Une société brûlant du cash peut-elle emprunter avec facilité?

samedi, 04.05.2019

Les obligations émises par Netflix reflète une estimation de la valeur future du groupe avec une prime en plus.

Catherine Reichlin*

Netflix, qui prévoit d’investir 3,5 milliards de dollars de cash en 2019, est parvenu à emprunter sans aucun problème. Tout comme le prix des actions reflète une estimation de la valeur future d’une société (plus une prime), les obligations émises par Netflix s’inscrivent dans cette même ligne.

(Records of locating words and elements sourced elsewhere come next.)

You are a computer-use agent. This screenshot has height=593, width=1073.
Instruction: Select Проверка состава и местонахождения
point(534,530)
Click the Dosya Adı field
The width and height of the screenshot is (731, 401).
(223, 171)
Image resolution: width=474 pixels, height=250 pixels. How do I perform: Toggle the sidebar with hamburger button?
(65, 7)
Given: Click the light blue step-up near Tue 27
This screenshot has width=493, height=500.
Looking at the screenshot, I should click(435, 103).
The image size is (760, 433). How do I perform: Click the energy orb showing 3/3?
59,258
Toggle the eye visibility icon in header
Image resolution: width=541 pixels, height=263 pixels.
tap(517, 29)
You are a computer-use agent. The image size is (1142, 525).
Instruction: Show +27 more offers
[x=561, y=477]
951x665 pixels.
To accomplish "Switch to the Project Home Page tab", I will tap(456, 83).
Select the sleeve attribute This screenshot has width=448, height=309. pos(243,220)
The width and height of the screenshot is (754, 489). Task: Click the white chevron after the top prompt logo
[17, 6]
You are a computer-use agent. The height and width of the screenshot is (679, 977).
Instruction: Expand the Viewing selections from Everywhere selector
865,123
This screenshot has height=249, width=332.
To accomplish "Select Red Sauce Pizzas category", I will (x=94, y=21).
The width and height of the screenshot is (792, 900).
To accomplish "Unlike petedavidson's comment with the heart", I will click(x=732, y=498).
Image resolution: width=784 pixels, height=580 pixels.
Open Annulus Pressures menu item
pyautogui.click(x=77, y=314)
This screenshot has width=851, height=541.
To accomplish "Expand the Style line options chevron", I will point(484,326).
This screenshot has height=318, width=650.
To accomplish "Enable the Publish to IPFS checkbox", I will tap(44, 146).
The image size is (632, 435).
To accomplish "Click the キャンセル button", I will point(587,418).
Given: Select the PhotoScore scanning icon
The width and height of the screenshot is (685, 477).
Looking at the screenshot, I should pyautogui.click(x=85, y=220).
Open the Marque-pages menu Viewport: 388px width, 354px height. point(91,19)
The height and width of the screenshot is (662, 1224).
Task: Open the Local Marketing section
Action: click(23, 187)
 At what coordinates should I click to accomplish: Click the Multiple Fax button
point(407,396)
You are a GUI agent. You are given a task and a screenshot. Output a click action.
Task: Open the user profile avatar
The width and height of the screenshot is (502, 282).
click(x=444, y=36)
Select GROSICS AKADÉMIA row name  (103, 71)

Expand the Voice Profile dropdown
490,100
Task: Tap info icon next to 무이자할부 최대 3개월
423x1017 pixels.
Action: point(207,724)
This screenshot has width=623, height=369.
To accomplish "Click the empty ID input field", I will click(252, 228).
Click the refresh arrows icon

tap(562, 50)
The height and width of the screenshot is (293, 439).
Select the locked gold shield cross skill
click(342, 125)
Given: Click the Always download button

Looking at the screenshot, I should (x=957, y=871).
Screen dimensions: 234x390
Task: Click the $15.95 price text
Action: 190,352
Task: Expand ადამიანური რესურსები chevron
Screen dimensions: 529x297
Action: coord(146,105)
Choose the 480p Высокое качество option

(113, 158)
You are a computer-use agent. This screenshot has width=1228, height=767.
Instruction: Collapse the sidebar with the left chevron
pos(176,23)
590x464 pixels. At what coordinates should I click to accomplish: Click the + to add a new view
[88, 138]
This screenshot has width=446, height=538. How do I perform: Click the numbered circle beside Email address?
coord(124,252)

Deux nouvelles tranches en dollars et en euros

Au-delà de la probabilité de remboursement et de la prime offerte, c’est parce qu’ils croient au modèle d’affaires de Netflix que les investisseurs ont massivement souscrit dans ses nouvelles obligations. Aux 10 milliards de dollars de dette obligataire existante, Netflix comptait ajouter deux nouvelles tranches en dollars et en euros. Avec des carnets d’ordres atteignant 6 milliards de dollars, le géant du divertissement a non seulement augmenté son émission à 2,24 milliards de dollars mais a aussi resserré les conditions des deux tranches de maturité 10.5 années (900 millions et 1,2 milliards de dollars).
Les premiers «chuchotements» à propos de l’emprunt en dollar évoquaient un rendement de 5,625%. Les conditions initialement proposées étaient de 5,5% pour un niveau final de 5,375%.
Signe de succès, l’emprunt émis le 24 avril à 100% s’offrait à 102.875% le 3 mai. Si Netflix s’attend à consommer du cash encore cette année, elle reste confiante sur sa capacité à investir dans le contenu plutôt que de l’acheter à des tiers et ainsi croître et se solidifier. L’effort d’investissement est temporaire.
Lors de la publication des résultats trimestriels, M. Hastings, CEO de Netflix, a même fait un appel du pied aux investisseurs obligataires, en les incitant à acheter «tôt plutôt que tard» de la dette puisque sa société regarde déjà comment réduire ses emprunts à l’avenir. M. Neumann, CFO, va dans la même direction: «nous n’utiliserons pas toujours de la dette pour financer nos besoins en cashflow car nous nous dirigeons vers l’auto-financement dès... 2020».
La stabilité de la dette existante, dont la prime de risque a continué de se resserrer, montre que le signal a été bien reçu. Moody’s estime que le levier de l’entreprise devrait baisser de 7.5x à 5.5x d’ici la fin de l’année grâce à la stratégie de développement de Netflix et de l’impact que cela aura sur la croissance de son Ebitda. Le rôle des marchés obligataires est de fournir une source de financement au développement des entreprises et l’exemple de Netflix nous le rappelle: le refinancement et le retour vers les actionnaires ne sont pas les seules raisons d’émettre de la dette.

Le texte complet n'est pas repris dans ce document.